4. Return to the house and this time run all the hot water taps, one by one, including the washing machine, dishwasher, bathtub and shower.
5. Shut each tap off before going on to the next one.
6. Return to the well and add ½ of the required amount of unscented bleach.
7. Using a garden hose attached to an outside tap, wash down the inside of the well casing with the chlorinated water.
8. Let the system sit overnight to allow the unscented bleach to work.
In the morning, run an outside tap away from the house (not into the septic system) to clear most of the chlorinated water out of the well.
The hot water tank should also be emptied outside using a garden hose connected to the drain fitting. (Power can be turned back on after flushing).
What remains in the rest of the plumbing is small and can be drained normally by turning each tap on for a few moments to clear the lines.
Once the well and plumbing have been flushed, the system should be used for laundry or flushing toilets but not for consumption. When you no longer can smell chlorine in any tap, wait 2 more days before sampling. Three consecutive good sample results, taken a week or more apart, indicate that the water supply system has been successfully disinfected.
To reach 50ppm an unscented bleach (chlorine) containing 5.25% is used in the following situations:
Drilled Well—casing up to 6” (15cm)
Measure, or accurately estimate the depth of water in the well. In Imperial measure—for every 50 ft. of water in the well add 10 oz of unscented bleach.

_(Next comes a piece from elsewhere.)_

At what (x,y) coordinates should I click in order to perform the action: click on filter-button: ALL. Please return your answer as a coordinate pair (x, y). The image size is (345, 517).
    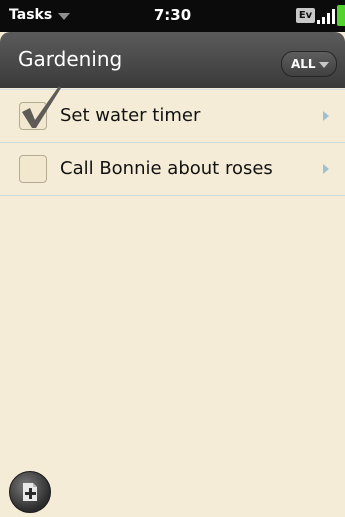
    Looking at the image, I should click on (309, 64).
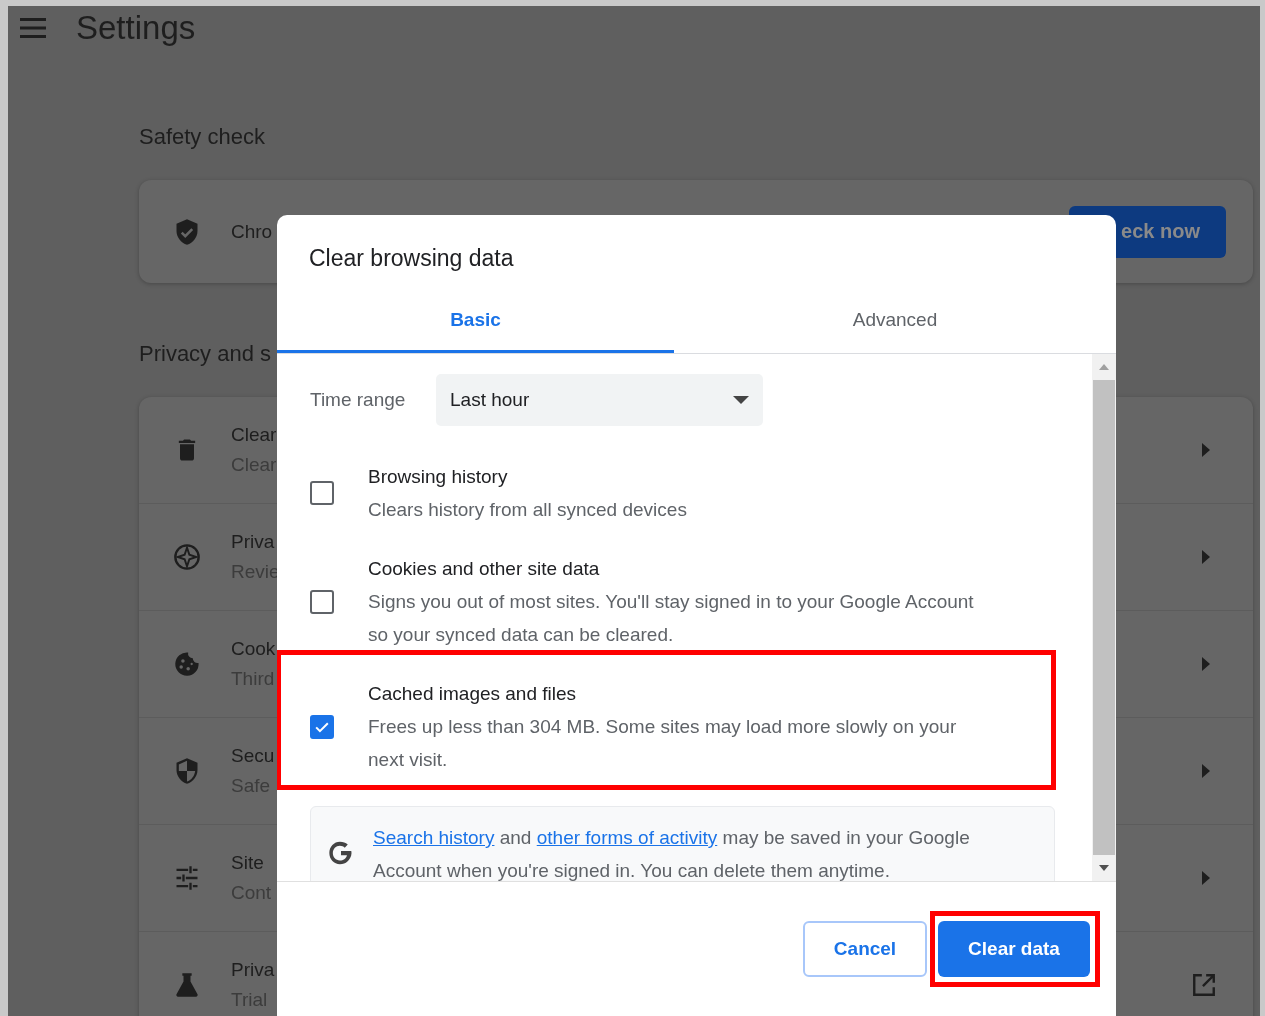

In metric measure—for every 15m of water in the well add 280ml of unscented bleach.
Dug Well —casing 36” (.9m)
Measure, or accurately estimate the depth of water in the well. In Imperial measure— for every 5 ft. of water in the well add 1 quart of unscented bleach.

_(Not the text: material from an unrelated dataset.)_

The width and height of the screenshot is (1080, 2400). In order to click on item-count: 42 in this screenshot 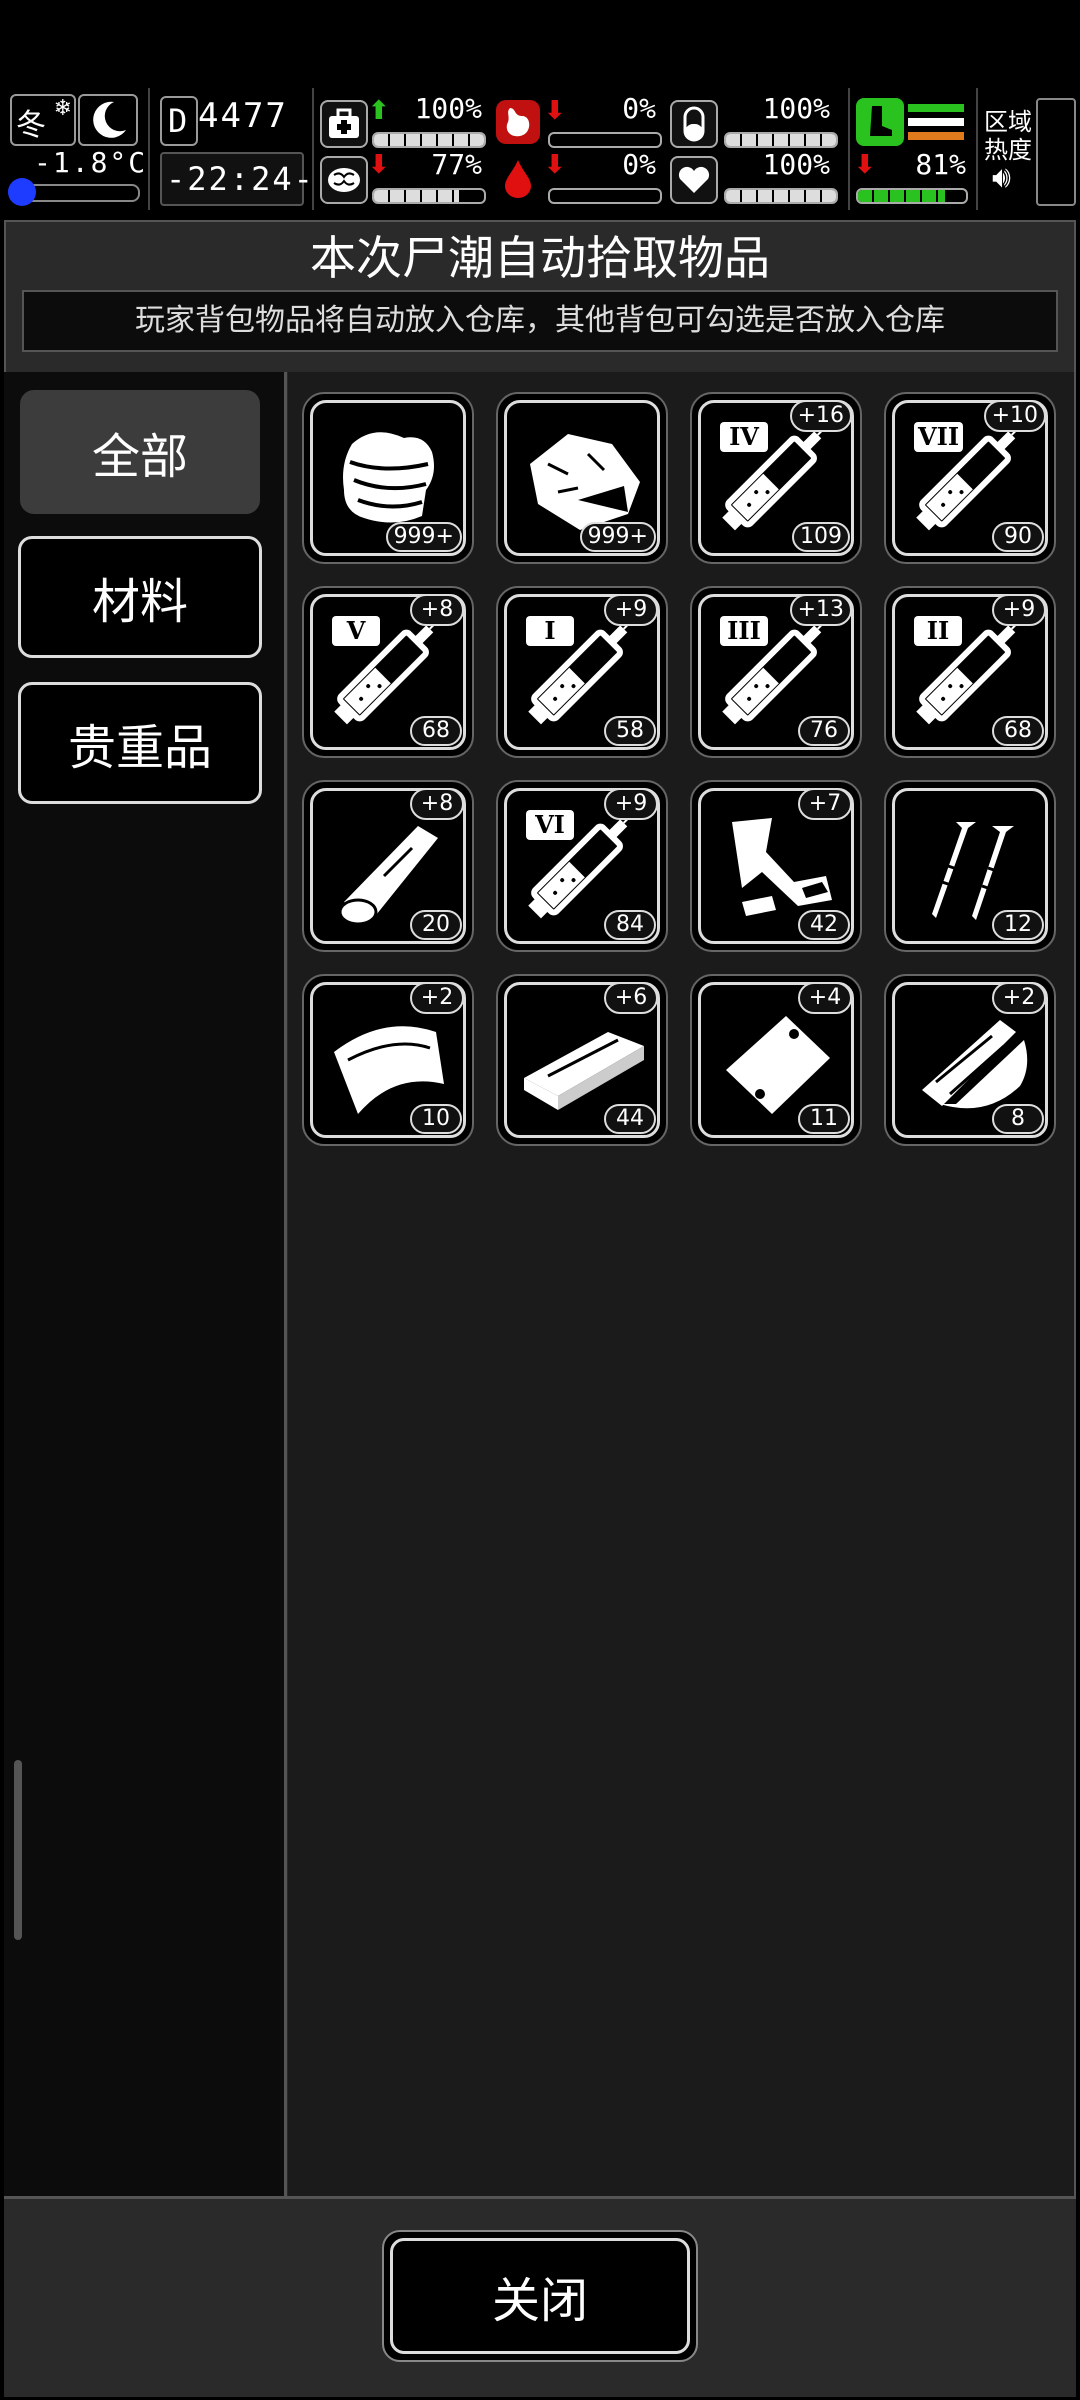, I will do `click(824, 925)`.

In metric measure—for every 1.5m of water in the well add 1.1 litres of unscented bleach.
If you have to estimate the depth of water in your well, estimate on the high side; it is better to use more unscented
bleach than necessary than not to use enough.
For any well that has flooded, the normal disinfection procedure may not be adequate because parasites like cryptosporidium may have been introduced as well as bacteria.
Dug wells, because of their construction, are vulnerable to surface and shallow ground water contamination. They are not safe after a flood. Dug wells should be tested regularly and may need permanent treatment.
Drilled wells may be successfully flushed and disinfected by following these instructions, or by calling Your Health Connection to speak with an inspector to discuss procedure and testing.
All wells should be visually assessed for structural integrity. Both the well and the plumbing in the house need to be disinfected at the same time. Any charcoal filter in the system must be disconnected first and power to the electric water heater shut off. Gas heaters should be shut off and turned on only by qualified people.
If there is dissolved iron in the water, then unscented bleach will release this as rust and your water may turn orange. This will stop when the bleach is gone. Be careful of laundry during this process.
If your well and plumbing system have a significant film of mineral and organic deposits (biofilm) inside the pipes, this may be supporting bacterial growth. The chlorine may not penetrate very far into this film, but may remove the surface layer exposing the next layer underneath.
Sampling after the disinfecting process may show counts as high as or higher than before. You may need to repeat the disinfection process once or twice to get it all.
If you have a water softener or iron removal unit in your water system, contact the supplier and ask if the unit can be left on-line while disinfecting with 50–100 ppm unscented bleach (chlorine). If the unit needs to be taken off-line, then it must separately be emptied, cleaned, disinfected and refilled before going back on-line.